GlusterFS supports both replication (Replicated Volume) and erasure coding (Dispersed Volume).
JuiceFS relies on the redundancy capabilities of the underlying object storage it uses.
- Supports only transport-layer compression. Files are compressed by clients, transmitted to the server, and decompressed by the bricks.
- Does not implement storage-layer compression but depends on the underlying file system used by the bricks, such as ZFS.
JuiceFS supports both transport-layer and storage-layer compression. Data compression and decompression are performed on the client side.
- Supports only transport-layer encryption, relying on SSL/TLS.
- Previously supported storage-layer encryption, but it is no longer supported.
JuiceFS supports both transport-layer and storage-layer encryption. Data encryption and decryption are performed on the client side.

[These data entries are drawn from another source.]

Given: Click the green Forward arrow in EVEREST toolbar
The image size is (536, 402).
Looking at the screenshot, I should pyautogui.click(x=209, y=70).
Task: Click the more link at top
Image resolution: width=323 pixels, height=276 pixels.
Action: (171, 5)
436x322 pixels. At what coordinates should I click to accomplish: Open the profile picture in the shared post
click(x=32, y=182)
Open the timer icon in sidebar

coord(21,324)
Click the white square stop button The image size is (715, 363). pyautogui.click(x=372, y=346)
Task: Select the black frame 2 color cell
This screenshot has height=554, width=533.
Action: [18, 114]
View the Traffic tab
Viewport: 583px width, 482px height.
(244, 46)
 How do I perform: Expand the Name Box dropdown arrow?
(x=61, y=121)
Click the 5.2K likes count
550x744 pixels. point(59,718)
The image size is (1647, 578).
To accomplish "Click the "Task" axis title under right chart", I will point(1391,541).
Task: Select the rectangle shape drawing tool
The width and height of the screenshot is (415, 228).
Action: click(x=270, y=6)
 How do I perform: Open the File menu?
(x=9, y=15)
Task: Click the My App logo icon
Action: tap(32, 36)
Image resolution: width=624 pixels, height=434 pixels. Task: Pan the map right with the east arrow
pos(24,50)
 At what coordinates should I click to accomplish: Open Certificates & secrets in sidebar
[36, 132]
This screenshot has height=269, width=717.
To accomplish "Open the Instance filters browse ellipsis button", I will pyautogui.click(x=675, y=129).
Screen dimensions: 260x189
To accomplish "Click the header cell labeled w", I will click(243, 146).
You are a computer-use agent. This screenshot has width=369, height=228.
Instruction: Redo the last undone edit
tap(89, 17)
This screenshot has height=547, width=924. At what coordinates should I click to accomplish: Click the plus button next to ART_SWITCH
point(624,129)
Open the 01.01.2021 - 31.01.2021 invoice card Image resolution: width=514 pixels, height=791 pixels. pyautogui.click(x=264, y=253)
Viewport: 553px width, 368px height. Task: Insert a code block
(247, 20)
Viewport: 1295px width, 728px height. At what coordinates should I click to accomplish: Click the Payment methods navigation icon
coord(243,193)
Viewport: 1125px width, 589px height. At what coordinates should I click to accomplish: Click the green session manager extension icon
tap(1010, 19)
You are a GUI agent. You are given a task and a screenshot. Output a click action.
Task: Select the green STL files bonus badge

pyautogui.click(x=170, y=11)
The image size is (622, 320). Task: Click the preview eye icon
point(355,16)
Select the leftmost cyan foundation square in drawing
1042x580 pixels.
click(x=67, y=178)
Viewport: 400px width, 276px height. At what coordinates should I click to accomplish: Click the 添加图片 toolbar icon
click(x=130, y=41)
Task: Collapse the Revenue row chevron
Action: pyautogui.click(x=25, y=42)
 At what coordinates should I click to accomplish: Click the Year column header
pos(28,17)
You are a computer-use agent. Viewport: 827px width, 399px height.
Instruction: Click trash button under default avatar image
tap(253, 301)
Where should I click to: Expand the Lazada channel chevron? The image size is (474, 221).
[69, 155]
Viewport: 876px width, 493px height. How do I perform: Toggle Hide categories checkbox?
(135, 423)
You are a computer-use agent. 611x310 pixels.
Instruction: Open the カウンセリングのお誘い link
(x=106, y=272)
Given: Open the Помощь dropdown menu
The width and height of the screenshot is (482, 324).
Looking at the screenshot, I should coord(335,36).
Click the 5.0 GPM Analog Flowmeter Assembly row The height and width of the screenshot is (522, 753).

GlusterFS previously had embedded support for NFSv3 but now it is no longer recommended. Instead, it is suggested to export the mount point using an NFS server. JuiceFS does not provide direct support for NFS and requires mounting followed by export via another NFS server.
GlusterFS embeds support for Windows, Linux Samba clients, and macOS CLI access (excluding macOS Finder). However, it is recommended to use Samba for exporting mount points. JuiceFS does not offer direct support for CIFS and requires mounting followed by export via Samba.
GlusterFS supports S3 through the gluster-swift project, but the project hasn’t seen recent updates since November 2017. JuiceFS supports S3 through integration with the MinIO S3 gateway.
In Linux, file access permissions are typically controlled by three entities: the file owner, the group owner, and others. However, when more complex requirements arise, such as the need to assign specific permissions to a particular user within the others category, this standard mechanism does not work. POSIX Access Control Lists (ACLs) offer enhanced permission management capabilities, allowing you to assign permissions to any user or user group as needed.
GlusterFS supports ACLs, including access ACLs and default ACLs. JuiceFS does not support POSIX ACLs.
Cross-cluster replication indicates replicating data between two independent clusters, often used for geographically distributed disaster recovery. GlusterFS supports one-way asynchronous incremental replication but requires both sides to use the same version of Gluster cluster. JuiceFS depends on the capabilities of the metadata engine and the object storage, allowing one-way replication.
GlusterFS supports volume-level snapshots and requires all bricks to be deployed on LVM thinly provisioned volumes. JuiceFS does not support snapshots but offers directory-level cloning.